This time of year, I tend to get pretty nostalgic. Each year, as I pack away my holiday decorations, I leave a note to myself for the following year. I like to write the date, how the holiday went and where I am at in my life. It’s usually about a page long.
I decorated my house for the holidays this week and there was my note to self…buried amongst my collections of holiday cheer that I’ve been collecting throughout all of my travels in years past. I read it with awe and wonderment. I couldn’t believe how unhappy I was, just one year ago and how much has changed.
If you knew me, everything on the outside would have appeared happy. Well thought out. Together. Successful. On the inside was an entirely different story. I wrote of how wonderful the holiday was, spending it with my family and actually being home. Being home was a gift. I also wrote of how unhappy I was with work and how I would quit tomorrow if I could. As I read my words, I could feel my sorrow. I was in a corporate job that owned me. 24/7/365. For years I had no personal power. No control over my schedule. I had missed every important event in my life. I missed every wedding, every birth, every death or rebirth and was expected to carry on at work and my life as if nothing happened.
I had a work persona and a personal persona. I know that most of us do…and that’s what I would always tell myself, “it’s ok to not be fully integrated with self, no one is, everyone runs a different work persona”. The reality is, we don’t have to. There was no way for me to be happy because I wasn’t allowed to be my Authentic Self. I was simply a mirage of me, a shell. I found that once I got back home from work, I’d need about 2-3 days to fully realign with myself again but as soon as I did, I’d be called out for another work trip and the cycle would restart. Imagine a world where we can all be fully integrated.
January 2017 was tough for me. I spent the majority of the month on work trips, crying in my hotel rooms…silently…and then smiling and laughing when I was expected to, around my work crew. My soul was hurting. What I now know is my calling had changed. My vibration didn’t match what I was doing any longer. My soul was craving to be integrated. Unfortunately, as humans we tend to not change unless we become completely uncomfortable. Well I was completely uncomfortable. I secretly had been pursuing my spiritual advancement for years now. A side that I’d never be able to show my work persona. The day came where I just said enough is enough. I couldn’t keep this charade up. I couldn’t keep living on someone else’s time frame and schedule, no matter how much I was getting paid. I got home from a work trip and I just knew I could never go back. I couldn’t go back to a life where I didn’t own my personal boundaries, I barely even owned my soul.
I took a leap of faith and honored my soul. I’ve never been happier! I am able to honor my soul and my Earth Plane Body and truly integrate the two. I’m able to authentically say who I am in mind, body and spirit and not be ashamed of it or scared I won’t get hired to work this plane or that plane if they “knew” I was a spiritual person.
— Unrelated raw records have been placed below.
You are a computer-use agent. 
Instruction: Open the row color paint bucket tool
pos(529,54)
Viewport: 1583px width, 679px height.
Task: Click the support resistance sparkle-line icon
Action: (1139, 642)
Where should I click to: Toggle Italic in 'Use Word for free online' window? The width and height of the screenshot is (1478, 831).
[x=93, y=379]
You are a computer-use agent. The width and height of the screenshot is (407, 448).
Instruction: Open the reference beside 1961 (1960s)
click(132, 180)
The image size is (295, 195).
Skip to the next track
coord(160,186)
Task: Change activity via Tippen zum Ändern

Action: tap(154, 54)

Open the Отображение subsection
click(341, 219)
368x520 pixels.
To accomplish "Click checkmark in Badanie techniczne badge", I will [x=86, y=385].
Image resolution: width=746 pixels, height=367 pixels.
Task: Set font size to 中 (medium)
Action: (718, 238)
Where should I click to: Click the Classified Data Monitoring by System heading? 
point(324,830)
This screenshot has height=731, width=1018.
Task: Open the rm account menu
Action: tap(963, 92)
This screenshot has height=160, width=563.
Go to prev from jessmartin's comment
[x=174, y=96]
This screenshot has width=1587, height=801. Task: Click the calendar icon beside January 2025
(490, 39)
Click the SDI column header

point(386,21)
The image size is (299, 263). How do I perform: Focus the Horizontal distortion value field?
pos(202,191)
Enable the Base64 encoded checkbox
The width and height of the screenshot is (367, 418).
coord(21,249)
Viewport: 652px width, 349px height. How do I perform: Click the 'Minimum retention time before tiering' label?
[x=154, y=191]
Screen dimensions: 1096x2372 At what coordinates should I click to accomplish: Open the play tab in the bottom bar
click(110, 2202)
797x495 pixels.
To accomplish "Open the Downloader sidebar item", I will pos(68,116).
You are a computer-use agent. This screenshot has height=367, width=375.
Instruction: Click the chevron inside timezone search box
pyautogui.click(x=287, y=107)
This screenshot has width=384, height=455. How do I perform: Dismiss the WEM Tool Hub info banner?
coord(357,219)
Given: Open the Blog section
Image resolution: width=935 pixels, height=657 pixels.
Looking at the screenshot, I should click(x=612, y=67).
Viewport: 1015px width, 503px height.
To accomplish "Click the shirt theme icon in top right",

The days are gone where I have a very cushy salary paycheck landing in my account every two weeks but the benefits of being able to live my life how I want to live far outweigh any financial stress. When you have faith, you just know that you are provided for. I’ve never worked so hard before in my life but I’ve also never felt so myself. Where I welcome this change for the exchange of my personal freedom.
On a day like today where my entire County, Ventura County, CA is up in flames and we are seeing more devastation than we have ever seen, I’m thankful to know that I can be here. Be home. Look out for my neighbors and community and lend them a hand if they need it. This time last year, I would have gotten a phone call from my billionaire boss saying, “let’s get the hell out of here, I can’t take this” and I would have had to fight my way through closed highways, devastation, fires and high winds to get to that damn airplane on time so he could have some fresh air and run from his life.
So as I look back on my “year in review” it’s the little things that I have so much value in. I’m thankful to be here, right now, fighting this devastation out. Assisting where I can. It’s being home every night and actually having a routine. I remember the first moment when my beloved bulldog Luna actually started letting me know she was hungry at the same time, every night and I was able to provide her this routine, it brought tears to my eyes. We had never had that before. It’s cozying in at night and actually knowing what’s on TV. Being able to buy groceries for a week at a time and not having them go to waste. Picking my mail up every day. Harbor cruising with Luna and my parents every Sunday. I was able to have a birthday dinner with my niece this past Tuesday. It’s these little things that I am flourishing in and finding the most happiness in! I am BLESSED to teach 3 days per week and be there for my students and clients. I feel SO BLESSED.
I love that life has these chapters. Showing us how much we have evolved even when we are not aware of it. Allowing us to see the beauty in all life, even in devastation. As a Phoenix burns to the ground, it always emerges even more beautiful and stronger than before.